When our children feel sad, are hurt, maybe unwell or injured we want to help them feel happier. Art as therapy is a well-known strategy that helps release the happy hormones in our bodies. There are four of these that health practitioners refer to when considering why some experiences trigger feel-good emotions and engender a sense of contentment, peace, even joy.
These happy hormones
When we experience something pleasurable, Dopamine is released and we feel good in the moment. This is sometimes called the rewarding hormone. It comes with doing even simple things like something we know is good for us: for example, eating healthy food. It can also be things like making our bed, preparing for school - organising ourselves. Then there is the satisfaction we feel when we finish a task. If someone gives us a pat on the back, a ‘well done’ or just a big smile when we achieve something we feel the ‘warm fuzzies’.

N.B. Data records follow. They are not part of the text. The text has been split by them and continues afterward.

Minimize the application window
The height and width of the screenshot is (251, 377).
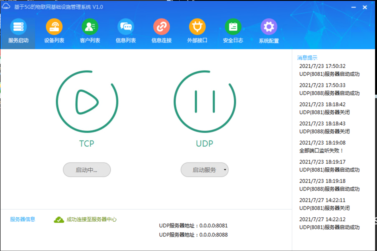pyautogui.click(x=353, y=7)
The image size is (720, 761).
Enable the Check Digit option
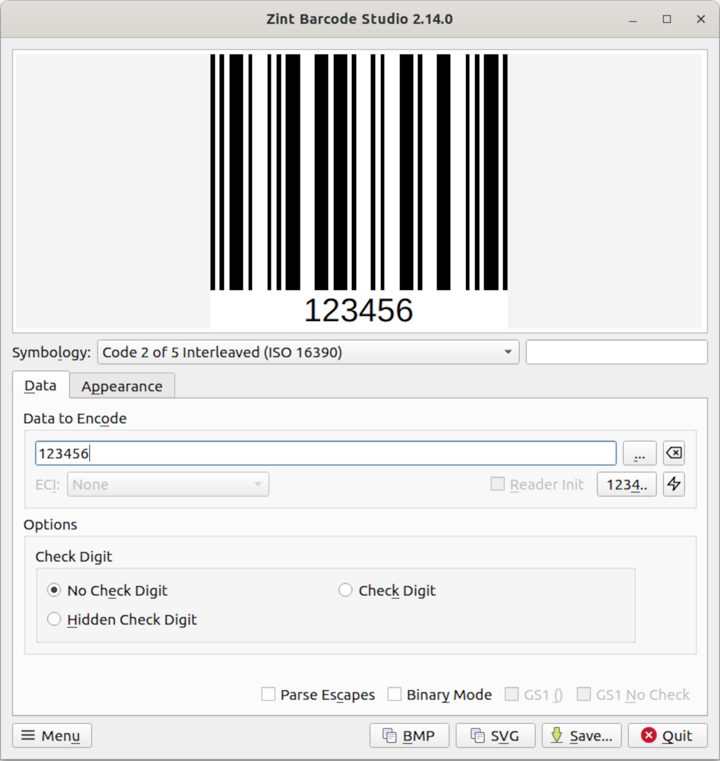(345, 590)
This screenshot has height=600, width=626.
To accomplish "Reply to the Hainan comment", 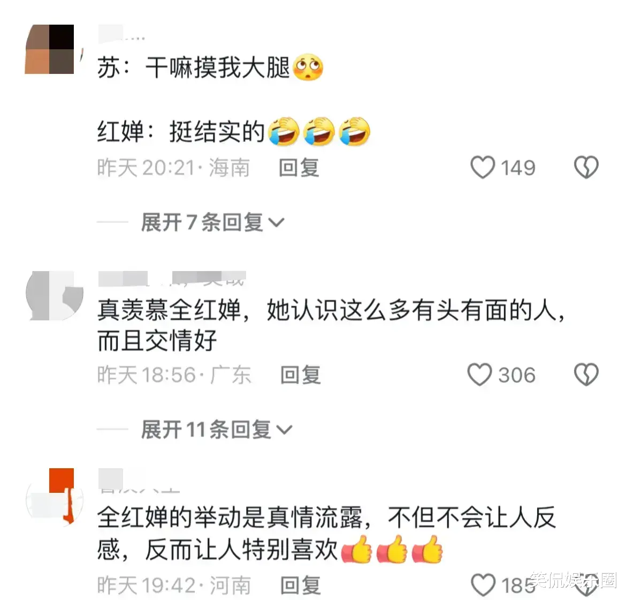I will [x=299, y=168].
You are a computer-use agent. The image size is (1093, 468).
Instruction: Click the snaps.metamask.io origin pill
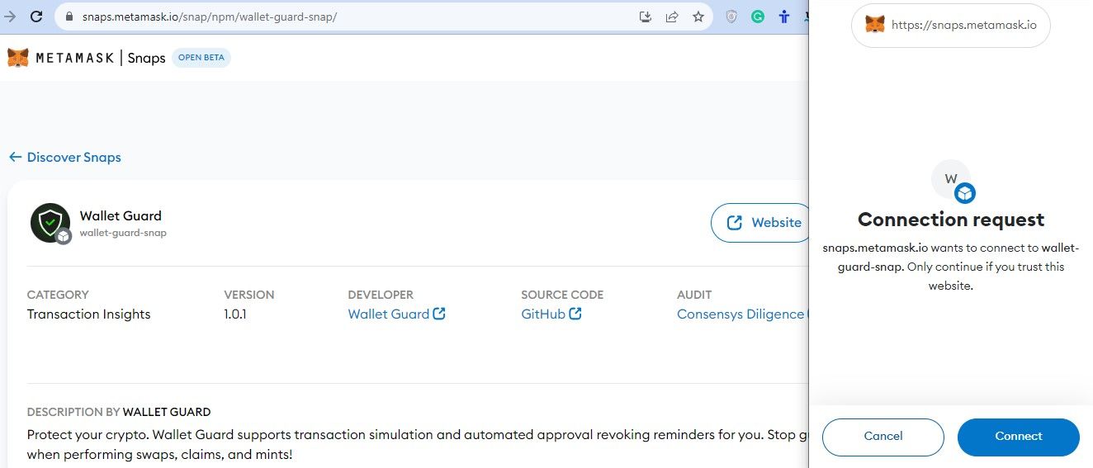(x=950, y=25)
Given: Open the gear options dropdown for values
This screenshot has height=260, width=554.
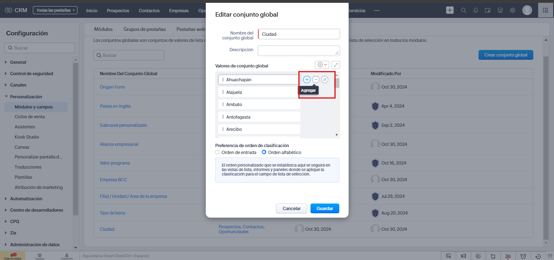Looking at the screenshot, I should [322, 65].
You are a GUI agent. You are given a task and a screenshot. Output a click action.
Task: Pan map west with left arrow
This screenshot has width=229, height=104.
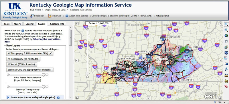[77, 60]
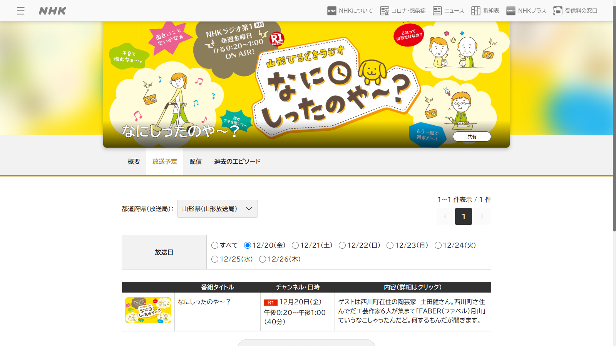Select the 12/25(水) radio button
Screen dimensions: 616x346
215,259
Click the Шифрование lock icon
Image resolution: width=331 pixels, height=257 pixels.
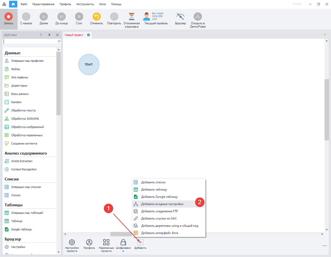(123, 242)
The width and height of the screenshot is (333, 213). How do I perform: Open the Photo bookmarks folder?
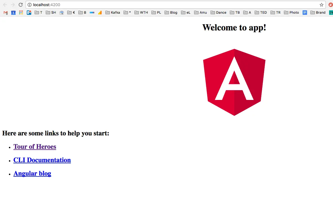pyautogui.click(x=291, y=13)
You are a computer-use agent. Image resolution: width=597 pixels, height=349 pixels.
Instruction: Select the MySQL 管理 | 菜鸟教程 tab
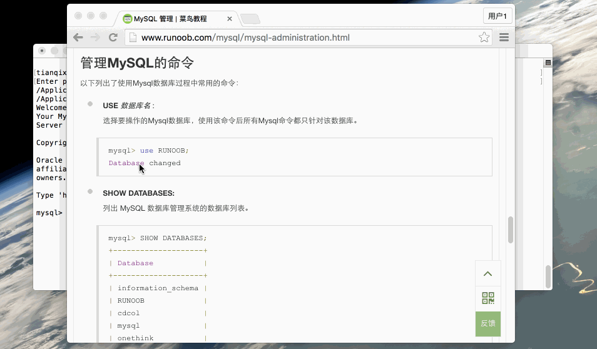pyautogui.click(x=169, y=19)
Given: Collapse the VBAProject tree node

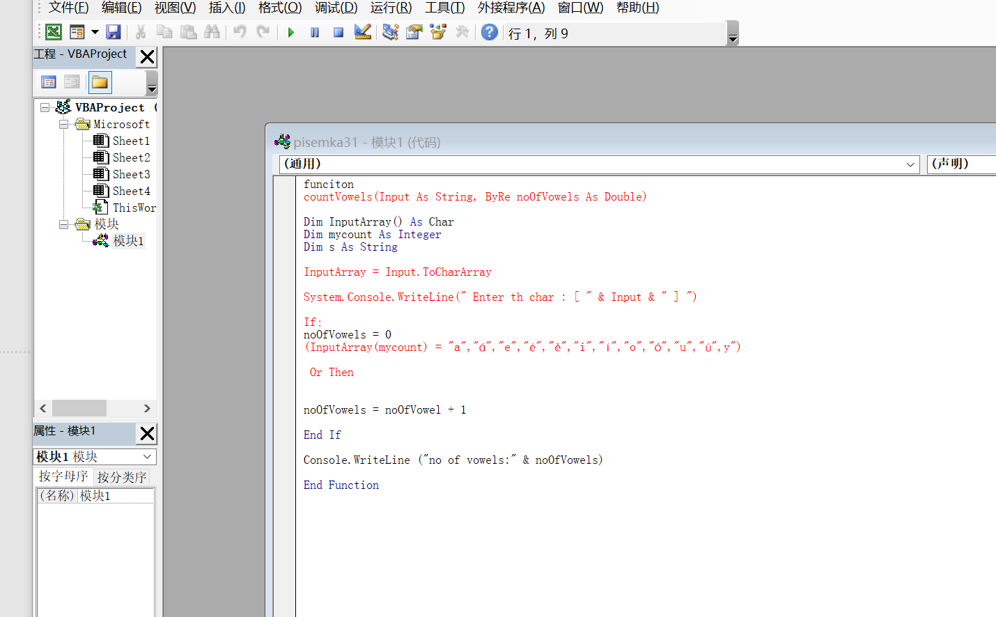Looking at the screenshot, I should pyautogui.click(x=43, y=107).
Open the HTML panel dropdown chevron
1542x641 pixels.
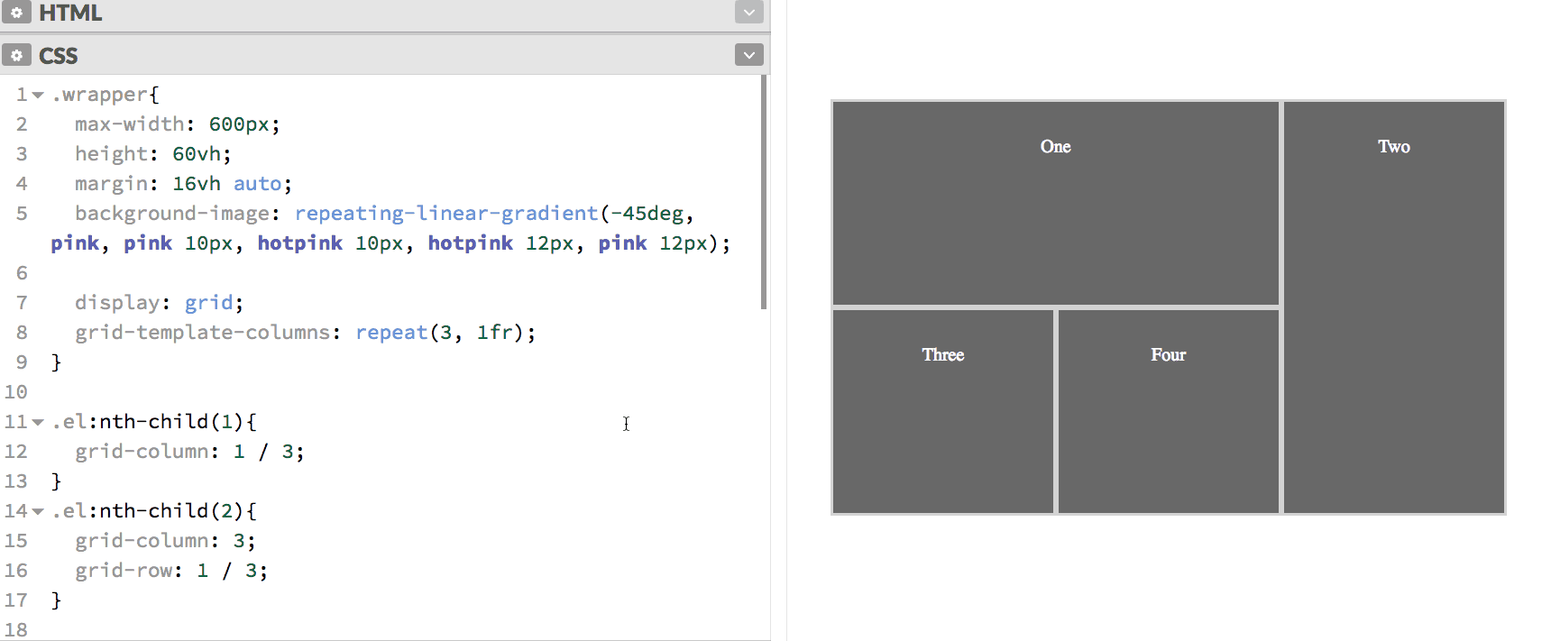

Serotonin is another chemical released in our body which has a longer lasting effect on our sense of well-being. This is a mood stabilising hormone released when we are out in the sunshine, in nature and exercising. Ensuring our children, our students, are given daily opportunities to experience these mood boosters can be significant in the overall feeling of calm, positivity and self-worth. Pause, smell the roses and breathe in the serenity!
Endorphins are hormones that work like pain killers: emotional as well as physical. These can be released when we laugh and exercise. Physical activities may be restricted but encouraging whatever is possible can help - even making faces to get a laugh! Laughter is a wonderful medicine.